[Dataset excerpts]

----------------------------------------

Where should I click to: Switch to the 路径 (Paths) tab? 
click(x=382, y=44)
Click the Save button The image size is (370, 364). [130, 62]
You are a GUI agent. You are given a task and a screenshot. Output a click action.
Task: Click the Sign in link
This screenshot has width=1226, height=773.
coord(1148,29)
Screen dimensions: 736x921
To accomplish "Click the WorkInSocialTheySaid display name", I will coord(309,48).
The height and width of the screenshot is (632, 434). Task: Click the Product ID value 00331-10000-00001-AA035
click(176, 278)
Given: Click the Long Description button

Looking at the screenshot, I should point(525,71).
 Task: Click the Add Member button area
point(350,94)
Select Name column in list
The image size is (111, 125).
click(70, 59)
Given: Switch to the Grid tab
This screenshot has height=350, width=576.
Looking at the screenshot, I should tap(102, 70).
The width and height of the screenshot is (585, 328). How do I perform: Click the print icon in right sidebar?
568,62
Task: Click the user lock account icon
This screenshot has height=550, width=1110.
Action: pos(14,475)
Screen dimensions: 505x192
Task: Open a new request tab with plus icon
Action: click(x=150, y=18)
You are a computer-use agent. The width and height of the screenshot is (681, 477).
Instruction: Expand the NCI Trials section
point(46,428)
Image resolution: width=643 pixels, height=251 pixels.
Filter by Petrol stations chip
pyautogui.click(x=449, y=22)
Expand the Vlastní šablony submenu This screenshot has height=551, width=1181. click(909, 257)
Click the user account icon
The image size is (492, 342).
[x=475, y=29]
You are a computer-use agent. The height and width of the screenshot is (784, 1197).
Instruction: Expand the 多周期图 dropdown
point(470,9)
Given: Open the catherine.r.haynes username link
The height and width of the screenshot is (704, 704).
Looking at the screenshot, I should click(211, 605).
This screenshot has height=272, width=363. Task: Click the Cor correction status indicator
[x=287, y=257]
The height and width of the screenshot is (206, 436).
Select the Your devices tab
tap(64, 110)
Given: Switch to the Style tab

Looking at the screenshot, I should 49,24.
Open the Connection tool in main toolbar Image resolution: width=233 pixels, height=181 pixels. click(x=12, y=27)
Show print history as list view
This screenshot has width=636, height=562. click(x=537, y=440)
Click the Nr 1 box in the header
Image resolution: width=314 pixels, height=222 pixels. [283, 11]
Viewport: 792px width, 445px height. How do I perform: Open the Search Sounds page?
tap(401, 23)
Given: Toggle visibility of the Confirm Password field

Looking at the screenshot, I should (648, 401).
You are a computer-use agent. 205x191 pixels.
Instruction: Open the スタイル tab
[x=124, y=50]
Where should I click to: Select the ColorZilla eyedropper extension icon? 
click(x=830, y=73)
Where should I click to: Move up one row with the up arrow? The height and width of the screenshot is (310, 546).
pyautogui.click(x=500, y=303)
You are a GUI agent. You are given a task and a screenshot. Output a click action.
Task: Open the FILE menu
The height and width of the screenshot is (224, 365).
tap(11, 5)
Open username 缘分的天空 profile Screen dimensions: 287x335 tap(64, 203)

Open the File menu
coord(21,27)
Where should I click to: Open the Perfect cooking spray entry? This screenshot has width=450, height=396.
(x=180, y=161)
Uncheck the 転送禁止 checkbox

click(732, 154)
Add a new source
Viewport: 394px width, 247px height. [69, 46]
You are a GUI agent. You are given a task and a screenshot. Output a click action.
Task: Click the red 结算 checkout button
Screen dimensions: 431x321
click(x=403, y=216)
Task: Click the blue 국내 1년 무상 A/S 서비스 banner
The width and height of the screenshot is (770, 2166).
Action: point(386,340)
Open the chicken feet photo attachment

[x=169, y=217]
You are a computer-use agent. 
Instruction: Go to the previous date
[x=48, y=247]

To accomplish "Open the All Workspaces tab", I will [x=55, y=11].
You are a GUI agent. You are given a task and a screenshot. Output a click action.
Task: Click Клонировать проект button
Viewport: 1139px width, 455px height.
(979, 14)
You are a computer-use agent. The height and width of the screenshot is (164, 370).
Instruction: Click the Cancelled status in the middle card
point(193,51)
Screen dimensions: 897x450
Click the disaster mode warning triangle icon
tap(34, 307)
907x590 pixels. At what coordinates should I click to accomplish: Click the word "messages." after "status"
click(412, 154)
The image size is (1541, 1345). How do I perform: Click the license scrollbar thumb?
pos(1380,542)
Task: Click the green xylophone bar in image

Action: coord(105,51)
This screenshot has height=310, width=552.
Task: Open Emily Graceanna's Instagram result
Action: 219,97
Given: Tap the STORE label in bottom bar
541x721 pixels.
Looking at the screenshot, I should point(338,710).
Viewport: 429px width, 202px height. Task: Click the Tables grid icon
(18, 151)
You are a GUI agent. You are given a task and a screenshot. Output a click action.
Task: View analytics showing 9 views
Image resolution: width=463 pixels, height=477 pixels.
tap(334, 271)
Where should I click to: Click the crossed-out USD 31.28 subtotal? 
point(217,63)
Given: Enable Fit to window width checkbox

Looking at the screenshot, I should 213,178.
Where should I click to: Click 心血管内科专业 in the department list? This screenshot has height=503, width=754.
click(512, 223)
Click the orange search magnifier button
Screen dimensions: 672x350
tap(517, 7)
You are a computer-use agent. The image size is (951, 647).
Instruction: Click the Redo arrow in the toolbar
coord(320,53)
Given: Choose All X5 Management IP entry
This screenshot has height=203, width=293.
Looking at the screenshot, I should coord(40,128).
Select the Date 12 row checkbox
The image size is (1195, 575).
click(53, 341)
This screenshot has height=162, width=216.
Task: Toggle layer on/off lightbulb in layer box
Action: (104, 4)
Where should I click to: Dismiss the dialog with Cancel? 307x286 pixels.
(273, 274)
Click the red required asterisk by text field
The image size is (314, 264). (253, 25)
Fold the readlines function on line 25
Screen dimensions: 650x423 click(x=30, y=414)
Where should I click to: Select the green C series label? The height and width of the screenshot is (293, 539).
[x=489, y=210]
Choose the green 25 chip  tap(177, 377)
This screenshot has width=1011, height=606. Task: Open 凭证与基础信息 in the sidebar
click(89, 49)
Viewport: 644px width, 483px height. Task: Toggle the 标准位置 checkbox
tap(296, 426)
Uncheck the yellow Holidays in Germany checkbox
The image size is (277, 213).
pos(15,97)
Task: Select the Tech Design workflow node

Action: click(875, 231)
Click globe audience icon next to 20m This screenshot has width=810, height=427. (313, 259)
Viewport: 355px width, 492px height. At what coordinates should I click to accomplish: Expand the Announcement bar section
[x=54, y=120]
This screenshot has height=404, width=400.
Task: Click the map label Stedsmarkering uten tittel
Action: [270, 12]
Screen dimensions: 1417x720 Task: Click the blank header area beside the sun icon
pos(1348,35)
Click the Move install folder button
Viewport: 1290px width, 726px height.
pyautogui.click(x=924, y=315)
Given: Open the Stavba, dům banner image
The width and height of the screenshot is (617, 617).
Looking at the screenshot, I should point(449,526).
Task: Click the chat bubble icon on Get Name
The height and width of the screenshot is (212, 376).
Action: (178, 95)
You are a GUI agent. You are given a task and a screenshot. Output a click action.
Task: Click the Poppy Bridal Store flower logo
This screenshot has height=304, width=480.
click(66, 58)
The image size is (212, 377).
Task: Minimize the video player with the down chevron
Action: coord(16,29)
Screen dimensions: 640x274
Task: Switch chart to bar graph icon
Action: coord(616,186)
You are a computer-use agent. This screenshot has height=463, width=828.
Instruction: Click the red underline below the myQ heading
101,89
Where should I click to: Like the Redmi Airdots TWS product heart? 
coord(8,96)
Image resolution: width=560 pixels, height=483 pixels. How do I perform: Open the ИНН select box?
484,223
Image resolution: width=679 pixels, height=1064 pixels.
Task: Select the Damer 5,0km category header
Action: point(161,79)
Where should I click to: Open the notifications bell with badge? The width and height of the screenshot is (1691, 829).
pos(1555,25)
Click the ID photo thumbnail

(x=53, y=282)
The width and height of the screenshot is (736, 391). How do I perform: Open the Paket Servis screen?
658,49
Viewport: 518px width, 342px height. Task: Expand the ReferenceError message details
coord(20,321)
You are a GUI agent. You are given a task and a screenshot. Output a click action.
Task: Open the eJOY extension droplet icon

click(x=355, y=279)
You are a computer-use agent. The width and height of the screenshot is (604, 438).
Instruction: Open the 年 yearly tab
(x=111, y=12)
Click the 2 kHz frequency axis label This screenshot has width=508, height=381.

----------------------------------------

◆ TASK: Check each line above for the string "Choose" and copy every line that has it.

◆ ANSWER SECTION:
Given: Choose All X5 Management IP entry
Choose the green 25 chip  tap(177, 377)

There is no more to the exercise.